━━ Angezeigter Text
09.08.2023 13:11:56
EM-INTERVIEW
Von Hans Wagner
Zur Person: Dr. Hanne Seelmann-Holzmann | |
Dr. Hanne Seelmann-Holzmann ist Soziologin und Wirtschaftswissenschaftlerin. Sie hat eine Reihe von Forschungsprojekten zum Kulturvergleich Asien – Europa durchgeführt, u. a. finanziert durch die Deutsche Forschungsgemeinschaft und die VW-Stiftung. Die Wissenschaftlerin bereiste mehrfach die südostasiatischen Länder Singapur, Malaysia, Thailand, Indonesien und Vietnam. Ihre Studien führten sie außerdem nach China, Indien, Japan und Südkorea. Seit 1994 ist Dr. Seelmann als selbständige Unternehmensberaterin tätig. Dr. Seelmann Consultants bietet Strategieberatung und Prozessbegleitung für das Asiengeschäft. Frau Dr. Seelmann ist Autorin mehrer Fachbücher und Gastdozentin an der International Business School in Nürnberg. www.seelmann-consultants.de |
urasisches Magazin: Kishore Mahbubani, Politikwissenschaftler aus Singapur, hat ein bemerkenswertes Buch geschrieben mit dem Titel „Die Rückkehr Asiens: Das Ende der westlichen Dominanz“. Er sagt: Dass der Westen die Welt zwei Jahrhunderte dominiert hat, war eine Anomalie der Geschichte. Ihr Arbeitsfeld ist Asien. Sehen Sie das auch so?
━━━━
━━ Datensätze
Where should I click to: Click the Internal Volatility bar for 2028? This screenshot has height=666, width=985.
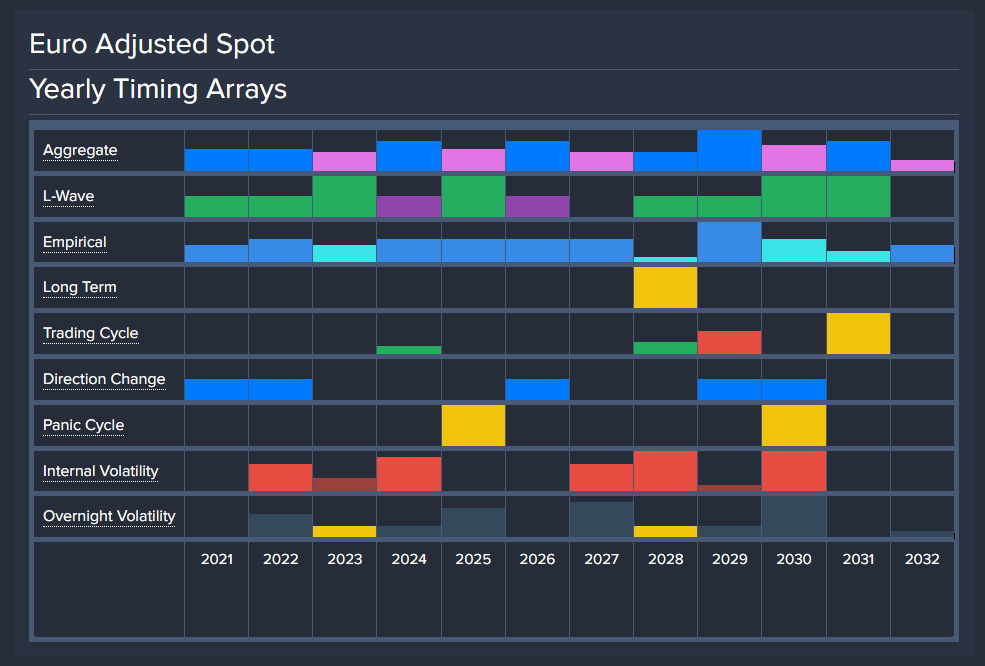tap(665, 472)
━━━━
━━ Datensätze
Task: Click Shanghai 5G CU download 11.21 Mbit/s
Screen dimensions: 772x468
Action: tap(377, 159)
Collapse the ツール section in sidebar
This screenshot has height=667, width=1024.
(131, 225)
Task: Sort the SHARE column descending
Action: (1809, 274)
━━━━
__Aufgabe__:
Seit welchem Jahr arbeitet Dr. Hanne Seelmann-Holzmann laut dem Interview als selbständige Unternehmensberaterin? Die Datensätze haben mit dem Interview nichts zu tun.

__Erwartete Ausgabe__:
Seit 1994.